» PROBLEMS AND TASKS:
a) According to the glioblastoma vaccine article, how many patients were involved in the DCVax®-L study?
b) Rewrite the part of the glioblastoma vaccine article starting at "There have been" and ending at "to pass through.", putting "variability" in place of "heterogeneity".

-- QUOTED PASSAGE follows --

Autologous Vaccine DC-VAX-L with Dendritich Cells for Glioblastoma

The results of the Phase 3 clinical for the DCVax®-L autologous dendritic cell vaccine have just been released and the results are very encouraging. This is why I decided not to wait and immediately write an article about it. From the clinical trial file it seems that several centers in the US, Canada, UK and Germany participated in the research but I know for sure that similar trials are underway in Italy.

But let’s get to the results. So to sum up as we know glioblastoma is a particularly difficult tumor and is the most common and lethal of brain tumors: it is aggressive, immunologically cold, extremely heterogeneous, invasive and difficult to completely remove, it has a recurrence rate close to 100 % and standard of care is surgery (if possible) plus 6 weeks of concomitant chemotherapy and radiotherapy plus monthly maintenance chemotherapy as much as possible. The median survival for new diagnoses is 15-17 months from surgery (diagnosis) and the median time to first recurrence is 7-8 months from surgery (diagnosis) with a median survival from recurrence of approximately 8 months. The 5-year survival rate is less than 5%.

There have been many clinical trials but just as many failures. In particular, from 2005 to 2016 there were 417 clinical trials involving almost 3200 patients. Only 16 Phase 3 clinical trials with only one successful (Optune device). Other clinical trials have all failed involving checkpoint inhibitors, CAR-T, peptide vaccines, dendritic cell vaccines, gene therapy. The reason is certainly attributable to the remarkable heterogeneity of the glioblastoma (which until some time ago was called multiforme) and to the fact that involves the most delicate organ, it is protected by the brain-blood-barrier which makes it difficult for many drugs to pass through.

Now in this clinical trial, treatment consists of pulsed autologous dendritic cells (DCs) with autologous tumor lysate (DCVax®-L) administered via intrarmic injections into the arm. The study is randomized double-blind with crossover and involved 331 patients, 94 trial sites in 4 countries (one of the largest trials of personalized cell therapy). The experimentation began in 2007 and was then suspended from 2008 to 2011 for economic reasons. 92% of patients were enrolled from 2012 to 2015. Long-term survival follow-up allowed to determine the survival tails. The treatment program includes 3 treatments in the first month (days 0, 10, 20), 3 booster treatments in months 2, 4, 8 and treatments twice a year for maintenance.

-- QUOTED PASSAGE concluded --
-- PROVIDED INFORMATION follows --

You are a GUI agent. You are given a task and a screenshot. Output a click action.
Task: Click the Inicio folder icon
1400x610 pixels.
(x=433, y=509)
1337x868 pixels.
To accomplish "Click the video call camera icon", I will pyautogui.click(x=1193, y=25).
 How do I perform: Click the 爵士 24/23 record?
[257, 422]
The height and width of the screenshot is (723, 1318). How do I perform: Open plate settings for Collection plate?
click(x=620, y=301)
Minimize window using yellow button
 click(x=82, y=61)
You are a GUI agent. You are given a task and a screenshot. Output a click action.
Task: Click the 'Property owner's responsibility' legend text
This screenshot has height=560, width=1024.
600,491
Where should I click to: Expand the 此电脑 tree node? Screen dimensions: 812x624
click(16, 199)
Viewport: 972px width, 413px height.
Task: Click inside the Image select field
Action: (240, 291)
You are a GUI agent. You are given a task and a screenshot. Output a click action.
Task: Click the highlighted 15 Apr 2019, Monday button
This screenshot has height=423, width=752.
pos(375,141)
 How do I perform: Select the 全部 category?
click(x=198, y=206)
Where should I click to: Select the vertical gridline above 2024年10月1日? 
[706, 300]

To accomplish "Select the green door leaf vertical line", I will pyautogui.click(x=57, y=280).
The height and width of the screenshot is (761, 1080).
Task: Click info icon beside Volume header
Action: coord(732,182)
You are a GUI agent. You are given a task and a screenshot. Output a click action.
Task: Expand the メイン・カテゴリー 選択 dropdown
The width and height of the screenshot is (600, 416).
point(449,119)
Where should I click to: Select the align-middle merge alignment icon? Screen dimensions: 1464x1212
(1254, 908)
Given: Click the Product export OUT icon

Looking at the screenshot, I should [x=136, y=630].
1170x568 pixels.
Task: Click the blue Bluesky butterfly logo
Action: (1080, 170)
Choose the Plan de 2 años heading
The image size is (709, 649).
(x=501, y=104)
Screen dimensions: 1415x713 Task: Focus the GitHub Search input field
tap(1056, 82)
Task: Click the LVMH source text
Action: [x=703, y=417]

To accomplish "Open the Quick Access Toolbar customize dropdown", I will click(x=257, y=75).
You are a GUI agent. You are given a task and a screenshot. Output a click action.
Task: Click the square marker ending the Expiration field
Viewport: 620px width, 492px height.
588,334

-- PROVIDED INFORMATION concluded --

» ANSWERS BY TASK:
a) 331 patients

b)
There have been many clinical trials but just as many failures. In particular, from 2005 to 2016 there were 417 clinical trials involving almost 3200 patients. Only 16 Phase 3 clinical trials with only one successful (Optune device). Other clinical trials have all failed involving checkpoint inhibitors, CAR-T, peptide vaccines, dendritic cell vaccines, gene therapy. The reason is certainly attributable to the remarkable variability of the glioblastoma (which until some time ago was called multiforme) and to the fact that involves the most delicate organ, it is protected by the brain-blood-barrier which makes it difficult for many drugs to pass through.